- _TEXTAUSZUG_:
● ● ● ● ●

Doch Helloween waren schon immer etwas eigen. Auch dieses Mal geben sie sich nicht damit zufrieden, ein simples Best-Of-Album auf den Markt zu bringen. Vielmehr haben sich Michael Weikath und Co. entschieden, einige Klassiker neu aufzulegen. Dass dies vor allem bei langjährigen Fans zu kontroversen Diskussionen führen wird, war da vorprogrammiert, denn ein neuer Anstrich eckt grundsätzlich immer erst einmal an.

Tatsächlich klingt das Album beim ersten Hören auch überhaupt nicht nach dem typischen Helloween-Album, obwohl Texte und Melodien der einzelnen Songs einem furchtbar vertraut vorkommen. Schell wird jedoch klar, dass die Neufassungen der Klassiker mit Metal absolut nichts mehr zu tun haben. "Future World" wird zu einem eingängigen Pop-Song umgeschrieben, während "Eagle Fly Free" tatsächlich zur Ballade mutiert ist. Hin und wieder klingt ein wenig das alte Helloween durch, es dominieren jedoch Streicher, Bläser und akustische Gitarren. Sogar ein Akkordeon kommt zum Einsatz und ein Gregorianischer Chor stimmt auch mal mit ein.

Bis dato bin ich fassungslos und fasziniert zugleich. Die Scheibe lädt zum gemütlichen Zusammensitzen am Lagerfeuer ein, doch eigentlich höre ich doch Helloween, eine der wichtigsten Metal-Gruppen der letzten Jahrzehnte. Was ist aus den brachialen Riffs geworden, aus den kraftvollen Gitarren und dem "Krach"?

● ● ● ● ●

- _AUFGABEN_:
A. Welcher Song wurde laut dem Textauszug zur Ballade umgestaltet?
B. Geben Sie aus den Datensätzen alles von der Zeile mit „The width and height of the screenshot is (1125, 999).“ bis einschließlich der Zeile mit „tap(1018, 12)“ als nummerierte Liste ohne Leerzeilen wieder.
Der Textauszug hat mit den Datensätzen nichts zu tun.

- _ÜBUNGSDATEN_:
● ● ● ● ●

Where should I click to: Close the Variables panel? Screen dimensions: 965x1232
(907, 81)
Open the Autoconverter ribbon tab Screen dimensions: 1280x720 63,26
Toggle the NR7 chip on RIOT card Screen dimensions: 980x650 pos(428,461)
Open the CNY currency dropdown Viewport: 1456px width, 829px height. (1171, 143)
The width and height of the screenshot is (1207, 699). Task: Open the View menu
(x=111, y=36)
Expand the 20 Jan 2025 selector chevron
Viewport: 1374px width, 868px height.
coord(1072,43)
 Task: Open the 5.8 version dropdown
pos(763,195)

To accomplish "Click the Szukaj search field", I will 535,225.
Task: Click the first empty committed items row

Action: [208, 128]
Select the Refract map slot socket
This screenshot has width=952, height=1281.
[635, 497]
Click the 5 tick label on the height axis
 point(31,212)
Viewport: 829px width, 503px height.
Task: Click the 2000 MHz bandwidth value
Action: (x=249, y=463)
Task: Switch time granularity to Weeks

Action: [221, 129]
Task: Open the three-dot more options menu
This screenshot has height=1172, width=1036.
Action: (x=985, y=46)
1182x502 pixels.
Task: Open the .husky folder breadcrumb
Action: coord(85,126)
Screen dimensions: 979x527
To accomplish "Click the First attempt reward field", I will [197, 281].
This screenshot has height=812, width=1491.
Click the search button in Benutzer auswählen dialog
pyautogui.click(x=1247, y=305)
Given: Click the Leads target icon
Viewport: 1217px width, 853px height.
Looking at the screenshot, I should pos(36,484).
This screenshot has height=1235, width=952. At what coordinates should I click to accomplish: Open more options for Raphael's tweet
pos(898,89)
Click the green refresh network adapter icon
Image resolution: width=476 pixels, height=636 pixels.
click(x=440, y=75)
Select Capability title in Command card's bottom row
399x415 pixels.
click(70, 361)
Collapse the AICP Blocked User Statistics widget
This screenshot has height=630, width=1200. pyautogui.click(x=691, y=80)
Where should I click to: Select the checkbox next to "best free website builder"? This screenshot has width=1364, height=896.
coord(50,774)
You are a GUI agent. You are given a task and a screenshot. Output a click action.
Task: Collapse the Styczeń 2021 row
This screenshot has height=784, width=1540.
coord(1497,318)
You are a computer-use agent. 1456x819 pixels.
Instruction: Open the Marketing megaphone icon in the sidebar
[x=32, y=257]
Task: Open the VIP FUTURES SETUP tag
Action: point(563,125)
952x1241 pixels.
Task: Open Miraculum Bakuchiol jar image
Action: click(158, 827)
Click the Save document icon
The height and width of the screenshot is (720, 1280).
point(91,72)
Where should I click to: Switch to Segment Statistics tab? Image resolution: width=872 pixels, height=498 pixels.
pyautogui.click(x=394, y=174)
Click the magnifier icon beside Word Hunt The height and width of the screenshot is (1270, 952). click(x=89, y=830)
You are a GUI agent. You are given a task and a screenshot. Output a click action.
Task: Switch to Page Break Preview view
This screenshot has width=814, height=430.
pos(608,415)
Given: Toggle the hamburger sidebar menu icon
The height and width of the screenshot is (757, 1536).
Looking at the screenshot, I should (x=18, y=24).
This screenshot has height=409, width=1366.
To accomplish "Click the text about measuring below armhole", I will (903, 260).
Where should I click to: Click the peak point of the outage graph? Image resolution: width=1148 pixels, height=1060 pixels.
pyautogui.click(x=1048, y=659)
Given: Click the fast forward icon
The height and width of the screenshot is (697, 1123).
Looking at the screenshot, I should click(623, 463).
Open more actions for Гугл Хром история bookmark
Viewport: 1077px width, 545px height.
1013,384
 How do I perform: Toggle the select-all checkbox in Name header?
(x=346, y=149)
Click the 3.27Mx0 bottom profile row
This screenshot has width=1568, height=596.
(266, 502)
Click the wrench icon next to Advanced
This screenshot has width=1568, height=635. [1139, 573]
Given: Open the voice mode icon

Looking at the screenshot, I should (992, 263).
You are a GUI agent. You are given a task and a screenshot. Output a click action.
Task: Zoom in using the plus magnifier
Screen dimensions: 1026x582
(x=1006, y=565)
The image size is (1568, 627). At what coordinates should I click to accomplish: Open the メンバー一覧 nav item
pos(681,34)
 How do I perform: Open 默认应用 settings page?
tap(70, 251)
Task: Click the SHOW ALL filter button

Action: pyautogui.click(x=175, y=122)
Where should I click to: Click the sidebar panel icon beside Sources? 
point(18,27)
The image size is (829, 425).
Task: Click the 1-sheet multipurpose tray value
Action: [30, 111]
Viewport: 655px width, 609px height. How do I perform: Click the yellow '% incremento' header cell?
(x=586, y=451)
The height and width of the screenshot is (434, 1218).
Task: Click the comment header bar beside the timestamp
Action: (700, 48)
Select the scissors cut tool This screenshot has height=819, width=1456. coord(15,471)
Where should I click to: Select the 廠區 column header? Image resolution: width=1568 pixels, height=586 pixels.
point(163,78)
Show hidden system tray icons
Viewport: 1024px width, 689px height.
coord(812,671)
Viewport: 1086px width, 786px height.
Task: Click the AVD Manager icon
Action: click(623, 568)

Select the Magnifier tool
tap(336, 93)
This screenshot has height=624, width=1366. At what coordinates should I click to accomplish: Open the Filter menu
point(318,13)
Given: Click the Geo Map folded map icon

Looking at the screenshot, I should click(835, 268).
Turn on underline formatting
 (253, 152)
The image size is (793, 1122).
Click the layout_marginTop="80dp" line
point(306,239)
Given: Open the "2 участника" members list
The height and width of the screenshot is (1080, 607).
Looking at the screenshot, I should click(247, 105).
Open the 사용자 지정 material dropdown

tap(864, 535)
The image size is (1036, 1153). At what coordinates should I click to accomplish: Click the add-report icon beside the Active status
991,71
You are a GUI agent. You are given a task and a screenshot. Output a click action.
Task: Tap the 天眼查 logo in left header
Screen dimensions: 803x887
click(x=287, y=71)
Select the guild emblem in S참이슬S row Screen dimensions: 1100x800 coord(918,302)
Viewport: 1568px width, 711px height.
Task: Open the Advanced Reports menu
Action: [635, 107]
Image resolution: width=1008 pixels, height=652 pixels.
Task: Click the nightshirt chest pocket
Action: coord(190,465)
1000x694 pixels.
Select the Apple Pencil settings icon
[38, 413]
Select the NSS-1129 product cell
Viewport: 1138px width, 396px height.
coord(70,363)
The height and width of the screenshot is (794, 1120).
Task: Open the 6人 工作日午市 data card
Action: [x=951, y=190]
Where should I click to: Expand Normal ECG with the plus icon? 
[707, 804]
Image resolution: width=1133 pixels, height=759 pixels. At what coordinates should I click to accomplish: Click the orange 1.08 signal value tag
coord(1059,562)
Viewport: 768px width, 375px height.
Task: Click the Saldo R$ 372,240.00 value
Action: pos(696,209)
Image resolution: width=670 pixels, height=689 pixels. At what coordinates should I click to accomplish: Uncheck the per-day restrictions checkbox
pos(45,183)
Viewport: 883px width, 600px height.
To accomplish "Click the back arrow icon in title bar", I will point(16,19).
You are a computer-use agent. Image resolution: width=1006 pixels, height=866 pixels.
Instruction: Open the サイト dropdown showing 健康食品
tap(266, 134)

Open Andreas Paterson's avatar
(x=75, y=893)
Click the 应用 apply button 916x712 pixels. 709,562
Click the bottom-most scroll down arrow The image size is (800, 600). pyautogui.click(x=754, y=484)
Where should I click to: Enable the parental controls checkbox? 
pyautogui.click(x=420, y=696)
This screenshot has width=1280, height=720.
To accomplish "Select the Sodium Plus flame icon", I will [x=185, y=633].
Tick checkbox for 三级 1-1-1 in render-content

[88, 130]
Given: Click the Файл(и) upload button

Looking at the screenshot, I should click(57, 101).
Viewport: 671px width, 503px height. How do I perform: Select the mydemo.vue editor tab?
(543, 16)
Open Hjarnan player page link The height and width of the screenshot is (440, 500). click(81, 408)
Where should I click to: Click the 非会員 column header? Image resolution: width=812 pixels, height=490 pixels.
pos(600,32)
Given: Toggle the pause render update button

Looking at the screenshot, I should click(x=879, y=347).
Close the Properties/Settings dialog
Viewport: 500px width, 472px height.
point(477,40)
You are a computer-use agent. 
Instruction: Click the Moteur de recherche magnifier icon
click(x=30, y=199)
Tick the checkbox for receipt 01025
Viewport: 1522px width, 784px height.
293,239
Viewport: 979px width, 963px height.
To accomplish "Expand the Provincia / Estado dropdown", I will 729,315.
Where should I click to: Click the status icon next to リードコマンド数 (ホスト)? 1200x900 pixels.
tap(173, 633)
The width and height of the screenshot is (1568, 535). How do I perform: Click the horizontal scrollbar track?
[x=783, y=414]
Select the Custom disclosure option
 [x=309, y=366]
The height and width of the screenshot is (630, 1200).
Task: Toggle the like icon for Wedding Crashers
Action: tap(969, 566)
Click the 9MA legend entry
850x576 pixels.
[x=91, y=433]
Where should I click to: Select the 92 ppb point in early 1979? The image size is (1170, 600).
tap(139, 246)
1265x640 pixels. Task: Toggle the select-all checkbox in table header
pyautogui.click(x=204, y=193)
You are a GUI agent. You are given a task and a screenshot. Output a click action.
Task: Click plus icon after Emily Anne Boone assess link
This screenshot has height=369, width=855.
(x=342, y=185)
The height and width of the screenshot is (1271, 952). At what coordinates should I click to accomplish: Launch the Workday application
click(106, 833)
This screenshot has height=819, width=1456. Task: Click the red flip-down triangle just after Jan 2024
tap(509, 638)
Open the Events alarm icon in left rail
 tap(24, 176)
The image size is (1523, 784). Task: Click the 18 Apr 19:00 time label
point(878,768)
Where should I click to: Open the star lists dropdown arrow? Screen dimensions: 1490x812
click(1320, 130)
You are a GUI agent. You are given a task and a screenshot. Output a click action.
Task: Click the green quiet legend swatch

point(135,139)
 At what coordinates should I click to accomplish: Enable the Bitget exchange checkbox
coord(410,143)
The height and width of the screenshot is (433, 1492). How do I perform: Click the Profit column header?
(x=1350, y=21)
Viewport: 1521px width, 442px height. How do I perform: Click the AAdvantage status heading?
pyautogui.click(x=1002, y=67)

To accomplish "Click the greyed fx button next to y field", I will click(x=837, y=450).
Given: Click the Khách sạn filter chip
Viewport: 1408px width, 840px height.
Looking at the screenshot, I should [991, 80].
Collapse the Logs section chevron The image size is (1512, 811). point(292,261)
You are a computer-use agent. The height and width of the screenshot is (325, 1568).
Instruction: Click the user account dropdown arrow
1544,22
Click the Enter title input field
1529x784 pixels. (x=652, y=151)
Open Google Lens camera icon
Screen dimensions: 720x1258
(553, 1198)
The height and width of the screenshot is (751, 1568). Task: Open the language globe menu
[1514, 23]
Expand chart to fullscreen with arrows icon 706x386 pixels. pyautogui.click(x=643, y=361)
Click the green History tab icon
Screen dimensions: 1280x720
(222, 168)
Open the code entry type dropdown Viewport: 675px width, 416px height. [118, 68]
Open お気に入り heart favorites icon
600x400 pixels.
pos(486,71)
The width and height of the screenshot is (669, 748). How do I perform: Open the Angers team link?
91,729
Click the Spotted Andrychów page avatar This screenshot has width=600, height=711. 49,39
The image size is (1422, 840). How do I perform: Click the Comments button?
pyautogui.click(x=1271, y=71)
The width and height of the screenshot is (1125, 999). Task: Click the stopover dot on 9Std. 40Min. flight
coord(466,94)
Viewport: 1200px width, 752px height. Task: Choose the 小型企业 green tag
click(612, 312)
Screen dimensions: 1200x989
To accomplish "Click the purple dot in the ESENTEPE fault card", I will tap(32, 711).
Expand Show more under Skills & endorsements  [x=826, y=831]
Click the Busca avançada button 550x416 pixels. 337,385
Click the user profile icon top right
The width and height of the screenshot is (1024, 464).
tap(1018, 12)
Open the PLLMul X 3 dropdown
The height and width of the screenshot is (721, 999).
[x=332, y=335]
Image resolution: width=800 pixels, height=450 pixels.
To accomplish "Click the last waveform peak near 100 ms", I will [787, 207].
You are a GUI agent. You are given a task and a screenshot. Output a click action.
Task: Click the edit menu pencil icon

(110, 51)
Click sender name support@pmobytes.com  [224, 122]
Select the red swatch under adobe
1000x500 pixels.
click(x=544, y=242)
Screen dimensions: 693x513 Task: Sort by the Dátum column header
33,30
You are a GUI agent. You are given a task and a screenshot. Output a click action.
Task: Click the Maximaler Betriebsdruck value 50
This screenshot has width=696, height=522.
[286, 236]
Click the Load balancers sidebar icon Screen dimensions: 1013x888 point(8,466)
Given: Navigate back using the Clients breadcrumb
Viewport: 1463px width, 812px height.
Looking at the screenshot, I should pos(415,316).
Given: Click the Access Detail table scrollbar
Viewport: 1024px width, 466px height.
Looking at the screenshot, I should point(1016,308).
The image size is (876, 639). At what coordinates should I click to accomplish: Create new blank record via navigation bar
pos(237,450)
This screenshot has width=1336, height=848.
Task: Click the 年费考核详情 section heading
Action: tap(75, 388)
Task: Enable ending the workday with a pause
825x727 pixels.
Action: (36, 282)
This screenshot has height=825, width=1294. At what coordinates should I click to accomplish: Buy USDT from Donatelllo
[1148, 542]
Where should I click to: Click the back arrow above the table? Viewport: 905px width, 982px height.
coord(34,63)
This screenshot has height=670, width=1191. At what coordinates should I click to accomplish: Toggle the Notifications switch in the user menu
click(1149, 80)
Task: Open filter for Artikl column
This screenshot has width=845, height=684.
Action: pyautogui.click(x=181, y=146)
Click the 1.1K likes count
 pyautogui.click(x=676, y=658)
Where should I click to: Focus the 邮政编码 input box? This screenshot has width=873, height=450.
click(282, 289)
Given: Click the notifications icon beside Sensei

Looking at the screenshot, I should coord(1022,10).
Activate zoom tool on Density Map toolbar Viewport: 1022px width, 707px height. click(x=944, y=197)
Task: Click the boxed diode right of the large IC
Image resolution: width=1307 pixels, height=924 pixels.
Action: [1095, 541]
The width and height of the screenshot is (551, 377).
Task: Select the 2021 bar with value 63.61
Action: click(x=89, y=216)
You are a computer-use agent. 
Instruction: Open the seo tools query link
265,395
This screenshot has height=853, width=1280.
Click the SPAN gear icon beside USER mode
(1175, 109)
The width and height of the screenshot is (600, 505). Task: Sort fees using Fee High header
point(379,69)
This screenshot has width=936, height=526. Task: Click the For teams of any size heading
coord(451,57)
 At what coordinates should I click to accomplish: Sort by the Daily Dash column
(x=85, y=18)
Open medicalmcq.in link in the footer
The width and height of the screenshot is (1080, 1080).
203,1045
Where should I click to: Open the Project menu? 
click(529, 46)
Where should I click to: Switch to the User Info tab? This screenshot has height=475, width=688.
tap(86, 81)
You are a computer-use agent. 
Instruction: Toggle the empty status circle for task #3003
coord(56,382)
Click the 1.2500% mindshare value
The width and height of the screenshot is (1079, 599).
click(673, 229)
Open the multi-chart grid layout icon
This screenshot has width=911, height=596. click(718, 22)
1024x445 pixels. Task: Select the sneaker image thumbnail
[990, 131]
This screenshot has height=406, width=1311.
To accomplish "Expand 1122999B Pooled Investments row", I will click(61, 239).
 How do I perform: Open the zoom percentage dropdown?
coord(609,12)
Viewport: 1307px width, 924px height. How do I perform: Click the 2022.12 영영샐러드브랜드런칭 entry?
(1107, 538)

● ● ● ● ●

- _LÖSUNGEN_:
A. „Eagle Fly Free“

B.
1. The width and height of the screenshot is (1125, 999). Task: Click the stopover dot on 9Std. 40Min. flight
2. coord(466,94)
3. Viewport: 1200px width, 752px height. Task: Choose the 小型企业 green tag
4. click(612, 312)
5. Screen dimensions: 1200x989
6. To accomplish "Click the purple dot in the ESENTEPE fault card", I will tap(32, 711).
7. Expand Show more under Skills & endorsements  [x=826, y=831]
8. Click the Busca avançada button 550x416 pixels. 337,385
9. Click the user profile icon top right
10. The width and height of the screenshot is (1024, 464).
11. tap(1018, 12)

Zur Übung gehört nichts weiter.